Artifacts record: - The file path and format (CSV, Parquet, HDF5, etc.) - Which run created or used it (for inputs) - A content hash (SHA256) for integrity checking - Optional ingestion status (whether it was stored in DuckDB)
Research example: When you publish results, each output file is an Artifact. You can trace any file back to the exact code version and config that produced it using the CLI. See Usage Guide for more.
See also: Run, Provenance, Ingestion
Cache Hit¶
When Consist skips execution because it finds a previous run with an identical signature. The cached results (artifact metadata and optionally file copies) are returned instantly.
Example: You run a function with config {"threshold": 0.5} on input data.csv, then re-run with the exact same config and input. Second execution is a cache hit—no computation happens.
Research example: In a parameter sweep, Consist skips preprocessing steps that haven't changed, saving hours of compute time. See the Usage Guide motivation section for realistic time-saving scenarios.

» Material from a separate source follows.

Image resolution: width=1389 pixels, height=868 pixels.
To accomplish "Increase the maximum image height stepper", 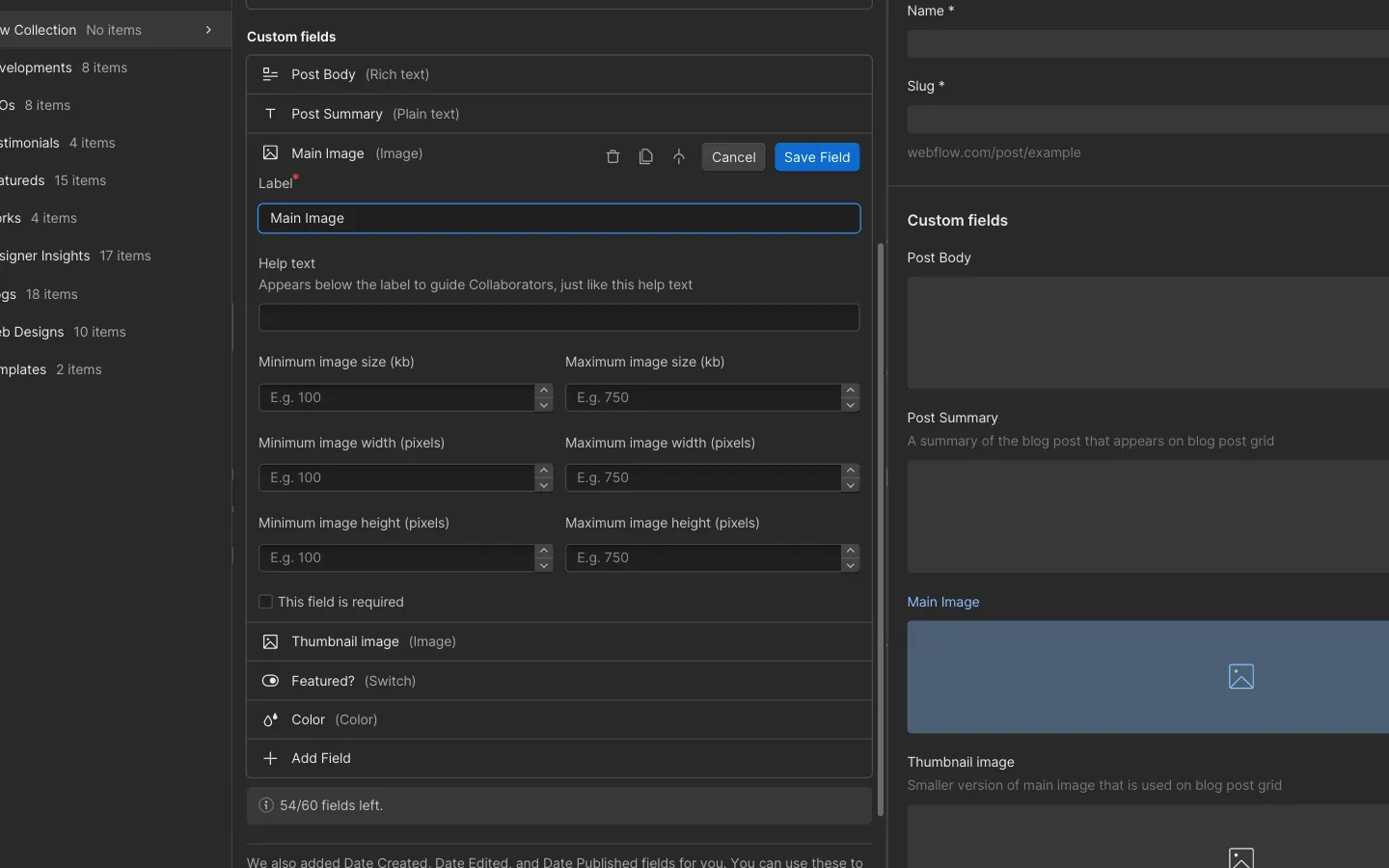I will tap(850, 551).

Opposite: Cache miss (run must execute)
See also: Signature, Cache Miss
Cache Miss¶
When Consist cannot find a matching cached result, so the function must execute. The outputs are recorded as a new run and new artifacts are created.
See also: Cache Hit, Signature
Canonical Hashing¶
Converting configuration data (dicts, YAML, etc.) into a single, consistent fingerprint, regardless of field order or how numbers are formatted. This ensures {"a": 1, "b": 2} and {"b": 2, "a": 1} produce the same hash, so Consist treats them as identical configurations.
Why it matters: Without canonical hashing, the same config in different orders would produce different cache keys, breaking reproducibility.
See also: Signature, Config
Config¶
Dictionary of parameters that affect computation, and are included in the cache signature. Example:
import consist
from consist import use_tracker
with use_tracker(tracker):
consist.run(
fn=my_model,
config={"year": 2030, "scenario": "baseline"}, # Part of signature
inputs={...},
outputs=[...]
)
Changing config invalidates cache and triggers re-execution. Config is hashed (not stored as-is) to allow large nested dictionaries.
Research example: If a colleague changes a mode choice coefficient in a 50MB parameter file, Consist detects the change and automatically knows to re-run the affected demand model.
See also: Facet, Signature
Coupler¶
A Consist pattern for orchestrating multi-step workflows. A coupler passes artifacts from one step's outputs to the next step's inputs, linking them through scenario trees. Useful for complex loops and iterative computations.
Example: In a transportation model with feedback loops (trip distribution → mode choice → assignment → congestion update), couplers link each step's outputs to the next step's inputs.
See also: Scenario, Run, Trace
DLT (Data Load Tool)¶
An optional Python library for loading data into data warehouses. Consist integrates with DLT to materialize artifacts into DuckDB with provenance columns (run_id, artifact_id, etc.). Using DLT is optional; you can ingest manually or load files directly.
See also: Ingestion, Materialization
Derivable References¶
The condition where Consist can safely infer relationships between tables during maintenance operations without guessing.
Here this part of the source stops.